De acuerdo con la investigación, en 2011 un exrepresentante republicano de la Cámara, Frank Wolf, «incluyó una enmienda en el proyecto de ley de autorización de la NASA que prohibía a la agencia espacial y a la Oficina de Política Científica y Tecnológica de la Casa Blanca gastar cualquier dinero asignado en la cooperación con China».

Básicamente, si algunas de las dos agencias quería trabajar con China tenían que solicitar un permiso excepcional y específico al FBI, «que tendría que certificar que no había riesgos para compartir información y que ninguno de los funcionarios chinos implicados había cometido abusos de derechos humanos». Situación que no es un paso menor para lograr la cooperación.

Wolf, que se retiró del Congreso en 2015, dejó este lenguaje incluido en los proyectos de ley de apropiación de cada año, incluyendo el proyecto de ley de gastos fiscales de 2020 para la agencia espacial.

Además, la cooperación espacial también tiene el problema histórico de la poca confianza entre ambas naciones.

China: la mayor amenaza a la seguridad nacional

En julio pasado, el director del FBI dijo que el régimen chino representaba la máxima amenaza a la seguridad nacional.

«El director del FBI, Christopher Wray, aseguró que los actos de espionaje y robo de información por parte de China representan “la mayor amenaza a largo plazo” para la seguridad de Estados Unidos», se lee en Infobae.

En el mes de diciembre, el director de Inteligencia Nacional, John Ratcliffe, también mencionó que China era la principal amenaza para Estados Unidos y que el país asiático se está preparando para «un período de confrontación sin fin con Estados Unidos».

Ratclife instó a una acción bipartidista para abordar la que consideró como «la mayor amenaza para Estados Unidos» y para «la democracia en el mundo desde la Segunda Guerra Mundial».

Si en algo dejó alto el listón el todavía presidente Trump, además del apartado económico, es su trabajo en política exterior.

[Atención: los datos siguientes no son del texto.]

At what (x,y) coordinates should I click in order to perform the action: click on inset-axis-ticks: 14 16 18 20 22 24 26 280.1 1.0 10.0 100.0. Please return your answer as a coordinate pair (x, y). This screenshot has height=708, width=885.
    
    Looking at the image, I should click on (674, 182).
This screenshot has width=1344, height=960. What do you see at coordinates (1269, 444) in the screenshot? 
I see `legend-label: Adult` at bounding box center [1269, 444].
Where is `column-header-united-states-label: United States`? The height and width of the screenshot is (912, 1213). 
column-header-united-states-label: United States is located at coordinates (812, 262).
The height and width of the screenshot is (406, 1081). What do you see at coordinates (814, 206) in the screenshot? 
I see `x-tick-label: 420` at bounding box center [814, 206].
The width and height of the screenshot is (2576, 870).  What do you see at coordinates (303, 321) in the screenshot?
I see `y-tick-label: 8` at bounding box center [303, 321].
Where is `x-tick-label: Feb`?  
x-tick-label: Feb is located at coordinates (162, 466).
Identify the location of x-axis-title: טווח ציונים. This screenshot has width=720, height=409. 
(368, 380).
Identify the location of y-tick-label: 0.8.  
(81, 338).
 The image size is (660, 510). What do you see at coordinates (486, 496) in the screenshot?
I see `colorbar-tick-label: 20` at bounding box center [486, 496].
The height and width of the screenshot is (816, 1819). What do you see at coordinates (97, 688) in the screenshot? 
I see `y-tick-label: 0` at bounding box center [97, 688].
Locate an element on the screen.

Debilitando a Irán y fortaleciendo a sus aliados en Medio Oriente, combatiendo a China, presionando a las tiranías comunistas y mejorando diversas relaciones con el resto del mundo.

La administración Biden, por más que quiera sacarse el legado de Trump, tendrá que evaluar con habilidad quirúrgica qué cambiar y qué no en política exterior. Y China será la medida justa para saber qué hará el Gobierno demócrata en este ámbito.  

El equipo de transición del demócrata aún no ha comentado sobre los planes que tiene con el régimen chino y la cooperación espacial, si es que esta última existe. En su campaña presidencial tampoco abordó mucho el tema.